Peace Talks and Prisoners

As you've probably heard by now, Israel and the Palestinian Authority have resumed peace talks after Israel agreed to release over one hundred Palestinian prisoners. The prisoner release has caused some controversy. Just over half the cabinet (13 out of 22) voted for it. There were protests that included people who lost relatives to terrorist attacks. "It rips our heart out that they are aiding and abetting the terrorists," said one protester.

Sorry, but I can't share in the outrage. First, of course, there's the Gilad Shalit case of 2011, in which Israel released over one thousand Palestinian prisoners, including people responsible for some truly heinous crimes, in exchange for an abducted Israeli soldier. It would take us too far off topic to go into all the things wrong with that decision, but it was generally supported by Israelis. The difference is that they knew what were getting; one of the ministers who voted "no" said that this time, "there is no certain reward for Israel and its citizens." So, on the one hand, a thousand terrorists in exchange for  a single soldier with certainty; on the other a hundred terrorists in exchange for the possibility of peace. I think that any reasonable estimate of lives saved by peace would show that even if the possibility is small, the second is a better deal.

Second, the normal sentence for ordinary murder in Israel is 20-30 years. All the prisoners were convicted before the Oslo accords between Israel and the PLO in 1993, so they've all served at least 20 years.
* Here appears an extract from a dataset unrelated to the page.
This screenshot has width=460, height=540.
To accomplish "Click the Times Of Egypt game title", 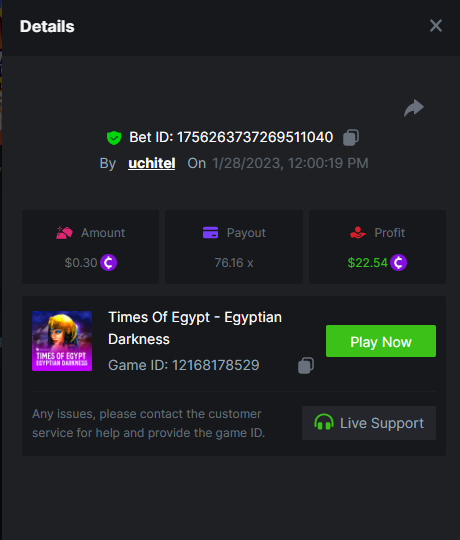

Third, and most important, there was an easy alternative to the prisoner release: a freeze on the construction of Israeli settlements on the West Bank . That has been the Palestinian demand all along before they would return to peace talks, and it's not hard to see why. Without it, Netanyahu could just string the talks out indefinitely, while the settlements got bigger and bigger. But the Israeli government wouldn't do a settlement freeze. So, no talks, until the U.S. came up with the prisoner-release plan..

Actually, I am a bit surprised that the Palestinians agreed to the deal. It was a brilliant idea by John Kerry (or, more likely, some State Department policy wonk) to come up with this alternative, to give Palestinian President Mahmoud Abbas a face-saving way of going back to negotiations without getting his key demand. I would presume that he got some kind of guarantee from the U.S. that the talks would not drag on forever.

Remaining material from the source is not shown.